**Exercise requirements:**
Write out only the lines from the line containing "Image resolution: width=1363" to the end of the listing below, both included, exactly as they stand. Drop the pictures.

**Provided entries:**
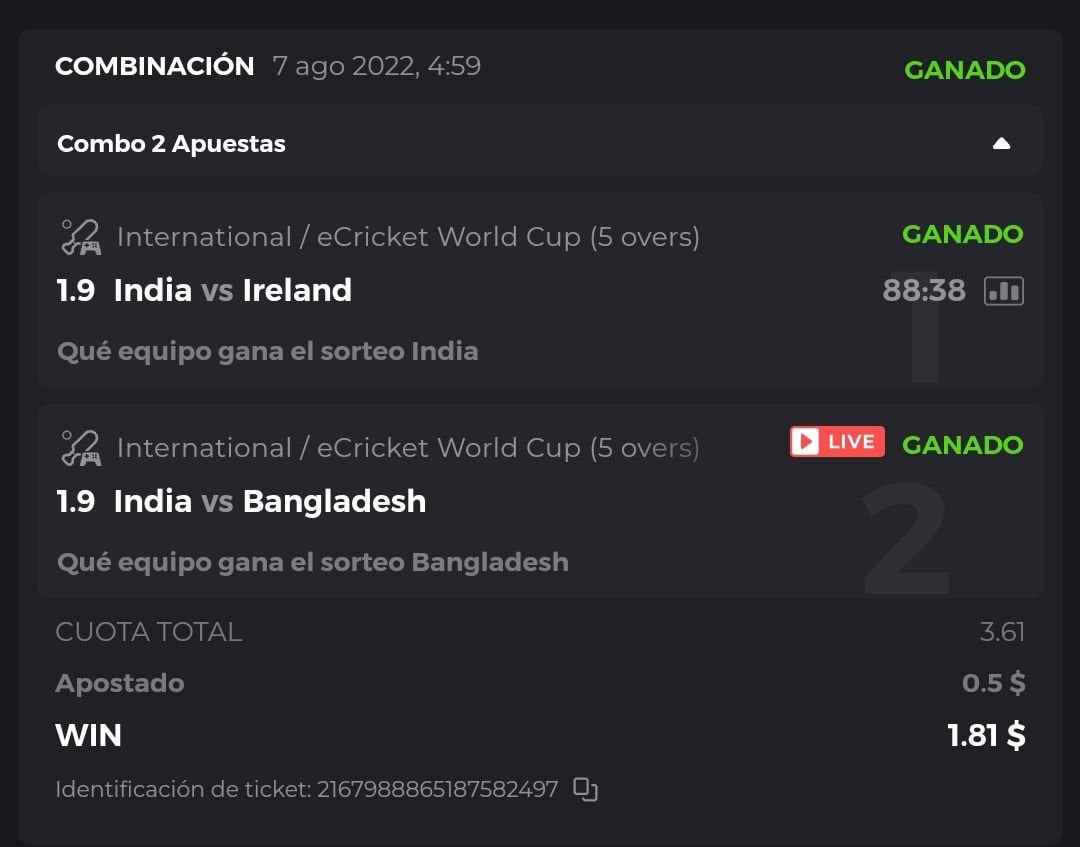Screen dimensions: 1080x847
Task: Click the Combo 2 Apuestas header
Action: click(171, 143)
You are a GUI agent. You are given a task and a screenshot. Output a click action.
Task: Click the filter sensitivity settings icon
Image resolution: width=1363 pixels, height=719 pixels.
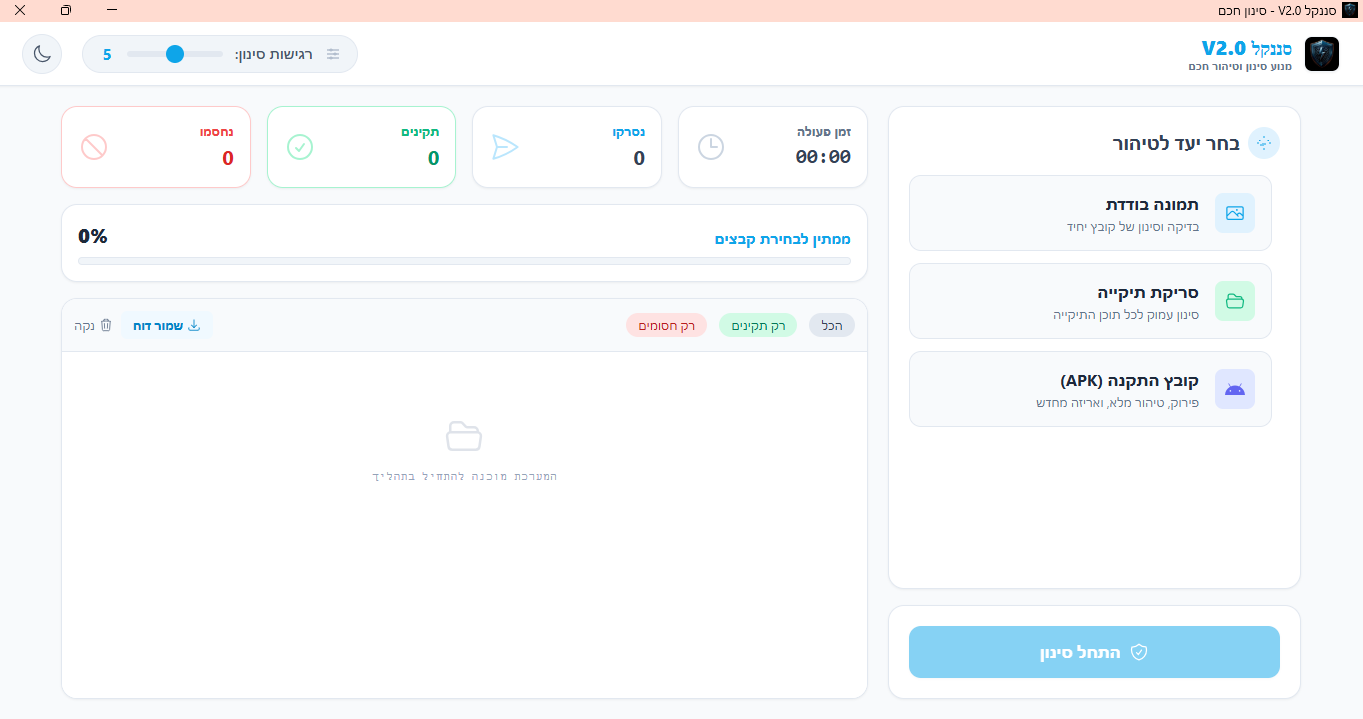click(333, 54)
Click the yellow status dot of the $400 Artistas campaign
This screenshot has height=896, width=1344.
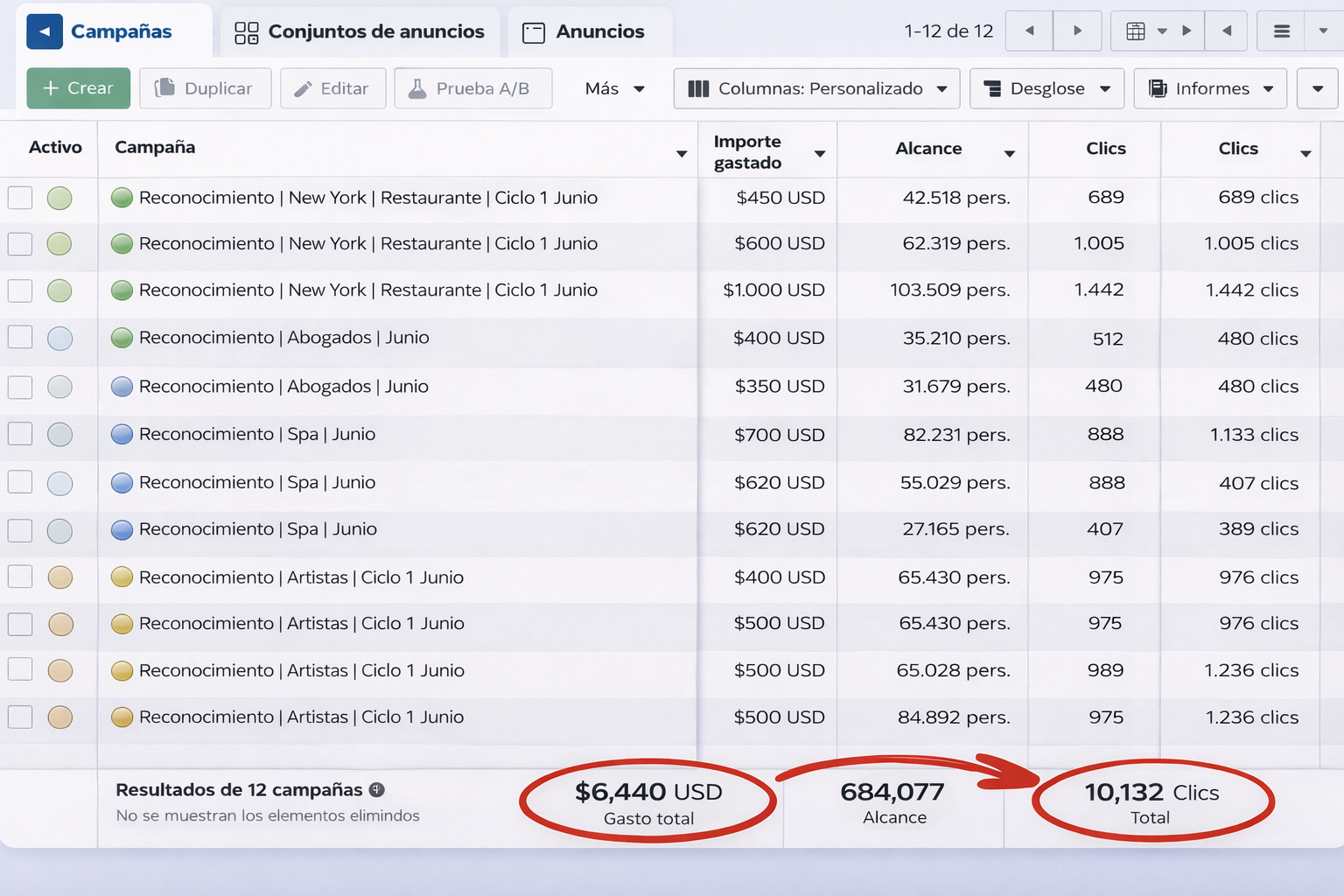(122, 578)
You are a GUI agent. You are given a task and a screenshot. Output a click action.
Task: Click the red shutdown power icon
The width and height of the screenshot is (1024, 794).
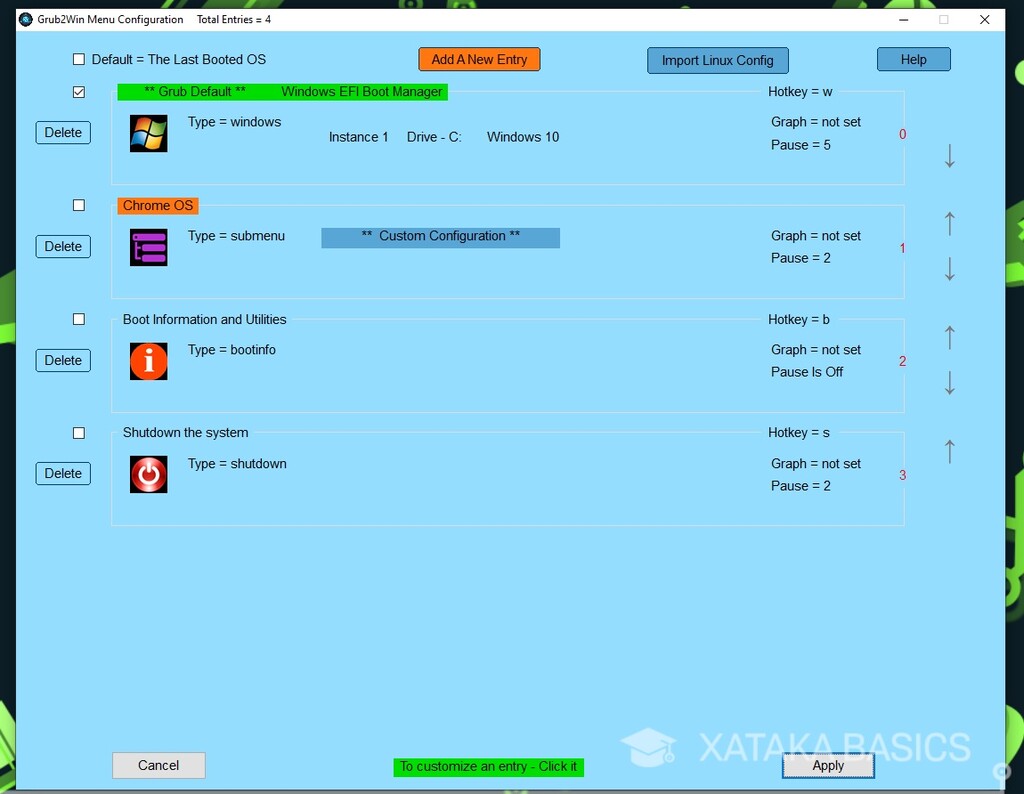(148, 474)
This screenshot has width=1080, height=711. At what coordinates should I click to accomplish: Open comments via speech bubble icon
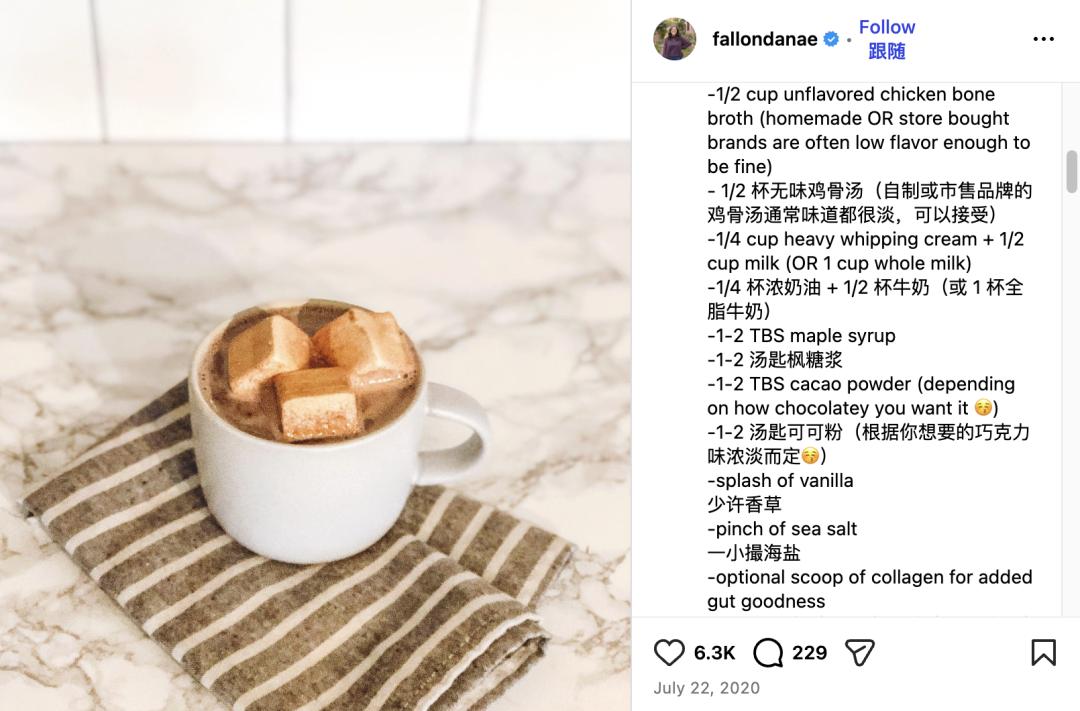768,652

**Reply to the task:**
Image resolution: width=1363 pixels, height=719 pixels.
click(333, 54)
Click the yellow status dot of the $400 Artistas campaign
This screenshot has height=896, width=1344.
(122, 578)
You are a GUI agent. You are given a task and a screenshot. Output a click action.
Task: Click the red shutdown power icon
The width and height of the screenshot is (1024, 794).
(148, 474)
This screenshot has width=1080, height=711. At what coordinates should I click to accomplish: Open comments via speech bubble icon
768,652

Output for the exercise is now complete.